Atlas Stream Processing Overview
On this page
Atlas Stream Processing enables you to process streams of complex data using the same query API used in Atlas databases. Atlas Stream Processing allows you to:
Build aggregation pipelines to continuously operate on streaming data without the delays inherent in batch processing.
Perform continuous schema validation to check that messages are properly formed, detect message corruption, and detect late-arriving data.
Continuously publish results to Atlas collections or Apache Kafka clusters, ensuring up-to-date views and analysis of data.
Atlas Stream Processing components belong directly to Atlas projects and operate independent of Atlas clusters.
Streaming Data
A stream is a continuous flow of data originating from one or more sources, taking the form of an append-only log. Examples of data streams include temperature or pressure readings from sensors, records of financial transactions, or change data capture events.
Data streams originate from sources such as Apache Kafka Topics or change streams. You can then write processed data to sinks such as Apache Kafka Topics or Atlas collections.
Streams of data originate in systems with rapidly changing state. Atlas Stream Processing provides native stream processing capabilities to operate on continuous data without the time and computational constraints of an at-rest database.
Architecture
The core abstraction of Atlas Stream Processing is the stream processor. A stream processor is a MongoDB aggregation pipeline query that operates continuously on streaming data from a specified source and writes the output to a sink. To learn more, see Structure of a Stream Processor.

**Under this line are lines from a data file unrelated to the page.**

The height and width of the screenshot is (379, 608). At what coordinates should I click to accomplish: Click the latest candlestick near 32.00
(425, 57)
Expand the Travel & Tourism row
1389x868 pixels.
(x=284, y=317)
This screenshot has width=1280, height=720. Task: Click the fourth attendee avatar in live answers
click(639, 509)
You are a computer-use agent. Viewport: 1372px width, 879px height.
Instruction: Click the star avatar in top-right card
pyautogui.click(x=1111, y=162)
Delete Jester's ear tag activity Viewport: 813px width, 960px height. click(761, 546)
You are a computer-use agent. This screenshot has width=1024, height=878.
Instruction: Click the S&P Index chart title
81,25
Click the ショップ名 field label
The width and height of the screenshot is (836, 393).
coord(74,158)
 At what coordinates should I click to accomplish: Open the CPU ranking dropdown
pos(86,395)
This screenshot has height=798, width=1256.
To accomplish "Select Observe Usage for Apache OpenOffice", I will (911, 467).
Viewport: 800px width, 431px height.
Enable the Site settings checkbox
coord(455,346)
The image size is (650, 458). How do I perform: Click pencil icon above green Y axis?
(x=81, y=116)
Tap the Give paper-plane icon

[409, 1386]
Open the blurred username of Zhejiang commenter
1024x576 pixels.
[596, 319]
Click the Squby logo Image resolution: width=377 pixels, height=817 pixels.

Stream processing takes place on stream processing instances. Each stream processing instance is an Atlas namespace that associates the following:
One or more workers, which provide the RAM and CPUs necessary to run your stream processors.
A cloud provider and cloud region.
A connection registry, which stores the list of available sources and sinks of streaming data.
A security context in which to define user authorizations.
A Connection String to the stream processing instance itself.
When you define a stream processor, it becomes available only for the stream processing instance in which you define it. Each worker can host up to four running stream processors; Atlas Stream Processing automatically scales your stream processing instance up as you start stream processors by provisioning workers as needed. You can deprovision a worker by stopping all stream processors on it. Atlas Stream Processing always prefers to assign a stream processor to an existing worker over provisioning new workers.
Example
You have a stream processing instance running eight stream processors, named
proc01
through proc08
. proc01
through proc04
run on
one worker, proc05
through proc08
run on a second
worker. You start a new stream processor named
proc09
. Atlas Stream Processing provisions a third worker to host
proc09
.
Later, you stop proc03
on the first worker. When you stop
proc09
and restart it, Atlas Stream Processing reassigns proc09
to the
first worker and deprovisions the third worker.
If you start a new stream processor named proc10
before you stop
and restart proc09
, Atlas Stream Processing assigns proc10
to the first
worker in the slot previously allocated to proc03
.
When scaling, Atlas Stream Processing only considers the number of currently running stream processors; it doesn't count defined stream processors that aren't running. The tier of the stream processing instance determines the RAM and CPU allotment of its workers.
Connection registries store one or more connections. Each connection assigns a name to the combination of networking and security details that allow a stream processor to interact with external services. Connections exhibit the following behavior:
Only a connection defined in a given stream processing instance's connection registry can service stream processors hosted on that stream processing instance.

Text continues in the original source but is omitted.